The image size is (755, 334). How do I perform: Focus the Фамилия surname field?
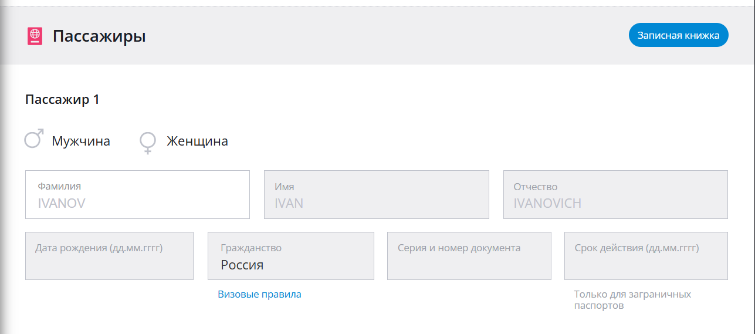[137, 194]

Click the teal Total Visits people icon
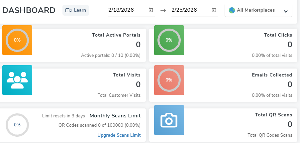17,80
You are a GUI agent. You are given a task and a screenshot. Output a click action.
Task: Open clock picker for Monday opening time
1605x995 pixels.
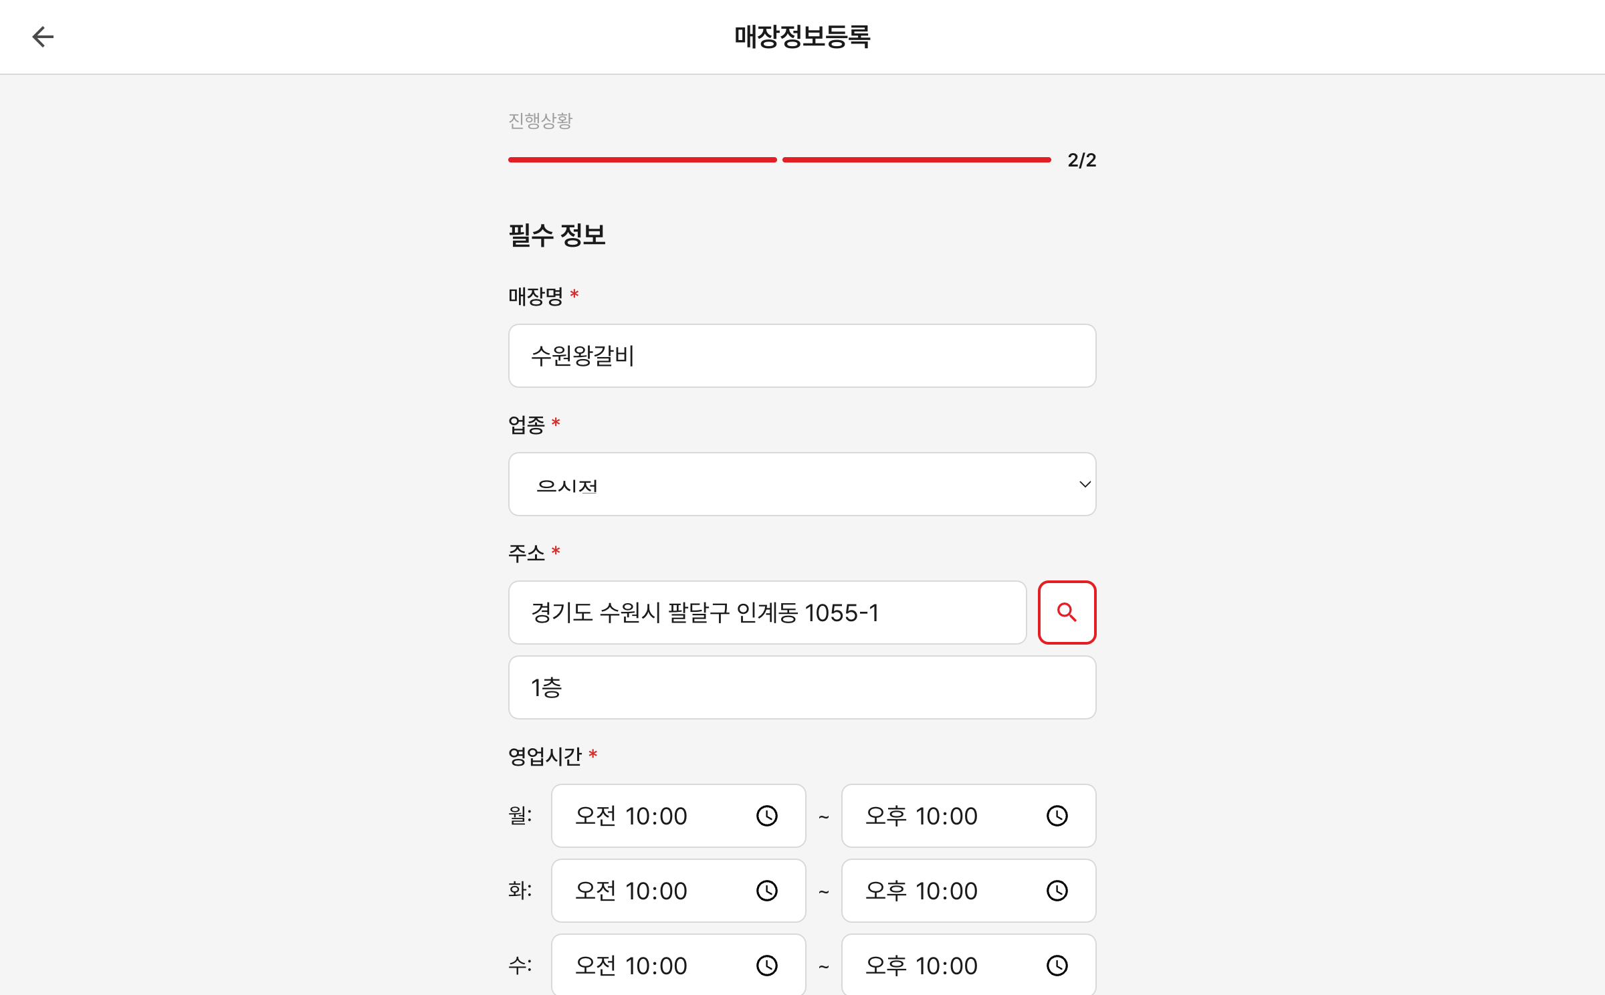766,816
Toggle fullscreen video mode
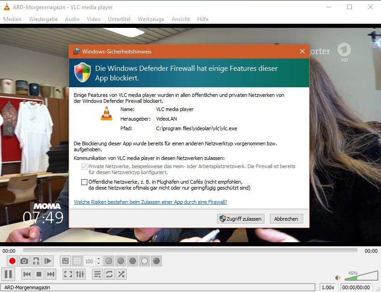 [68, 274]
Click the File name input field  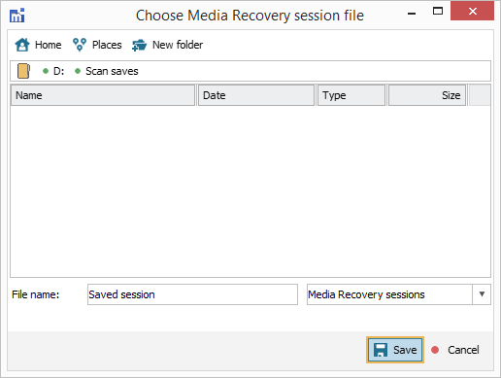point(192,294)
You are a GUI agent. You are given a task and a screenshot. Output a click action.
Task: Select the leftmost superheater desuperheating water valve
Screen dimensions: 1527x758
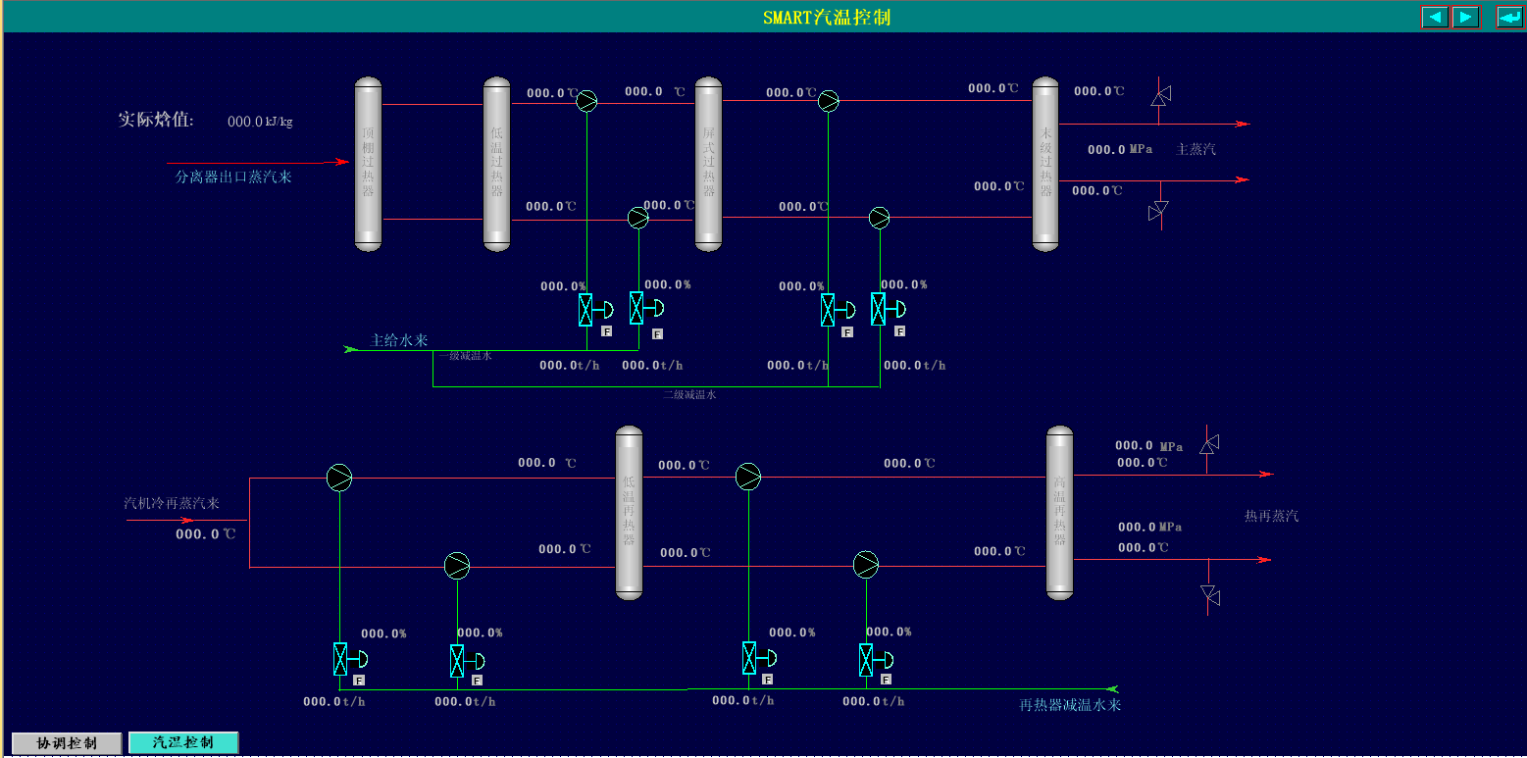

-*-

▶ _TRY IT_
Give again, exactly, each line from the one that contains "Task: Select the" through the last line of the material above. Pictures do not belong in the copy.

▶ _PROBLEM SOLUTION_
Task: Select the leftmost superheater desuperheating water valve
Screen dimensions: 1527x758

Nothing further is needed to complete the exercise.